今後、コールセンターのAI活用が進み、顧客対応業務の多くが自動化されれば、SV/リーダーの役割も自ずと変化する。“オペレータのお世話係”から、自動化の推進役、AIオペレーションの設計者といったミッションを担うことになるだろう。実際に役割・ミッションの進化の兆しは見え始めている。
編集部では、2025年9月、「SV/リーダーの意識調査」を実施。インターネットの調査フォームおよびメールで165名から回答を得た(図)。同調査をベースに、SV/リーダーの役割・ミッションの変化、それを促すために必要な環境と体制を検証する。

Part.2 <リーダー・オブ・ザ・イヤー>
Part.2では、表彰制度「コンタクトセンター・アワード」の個人賞「リーダー・オブ・ザ・イヤー2025」を受賞した9名のSV/リーダーの取り組みに焦点を当てる。現場の課題と向き合い、自ら考え、行動することで組織を動かしてきた受賞者たち。その姿勢と審査を通じて見えた評価軸から、変化の時代にSV/リーダーが果たすべき役割とキャリアのヒントを審査員たちの見解も交え探る。
編集部主催の「コンタクトセンター・アワード」(共催:イー・パートナーズ)個人賞「リーダー・オブ・ザ・イヤー2025」では、チーム改善を主導してきたSV/リーダー9名を選出した。
審査は、経歴や実績に加え、マネジメントスキル、価値創出への姿勢、推進力などを評価基準とし、書類と面談で実施。受賞者は業種や組織規模、役割こそ異なるが、担当領域にとどまらず、チームや組織全体を俯瞰しながら改善を進めてきた点が共通している。現場や顧客への高いホスピタリティを持ち、自らの役割を問い続けながら、オペレーションや人材育成、組織運営において各自の強みを発揮してきた姿勢が評価された。
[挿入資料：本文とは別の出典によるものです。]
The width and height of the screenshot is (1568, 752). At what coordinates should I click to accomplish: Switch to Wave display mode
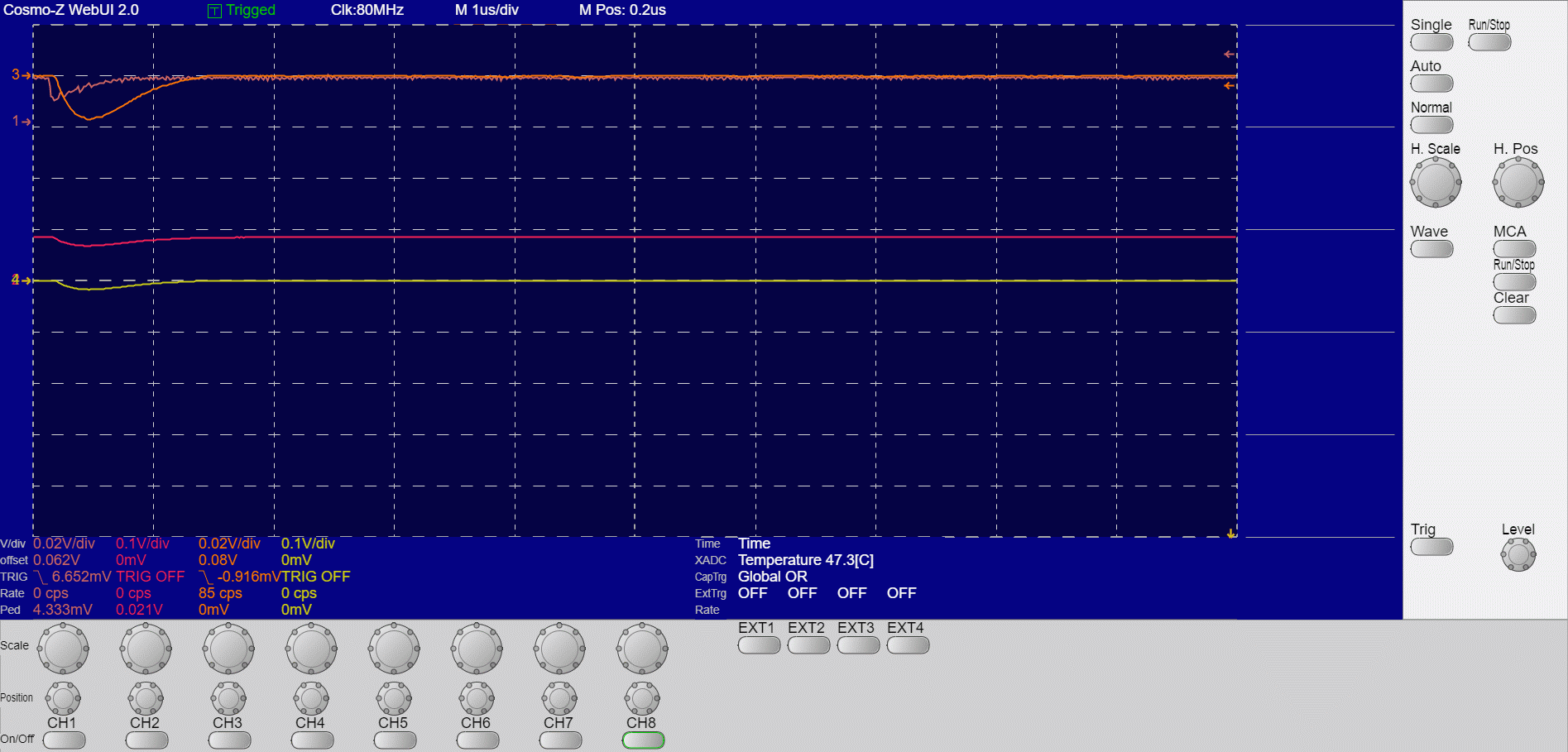pyautogui.click(x=1431, y=249)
審査員は、施策の内容そのものよりも「なぜ取り組んだのか」という思いや判断の軸、自分の言葉で語る力を重視した。一方で、役割をこなすことに偏り、“量産型SV”が増えている現状への課題も指摘されている。生成AIによる自動化が進む中、今後のSV/リーダーには、管理者にとどまらず、現場の変化や顧客の感情を捉え、その意味を言語化し、次の行動につなげる「意味をつくる存在」として前進する姿勢が求められる。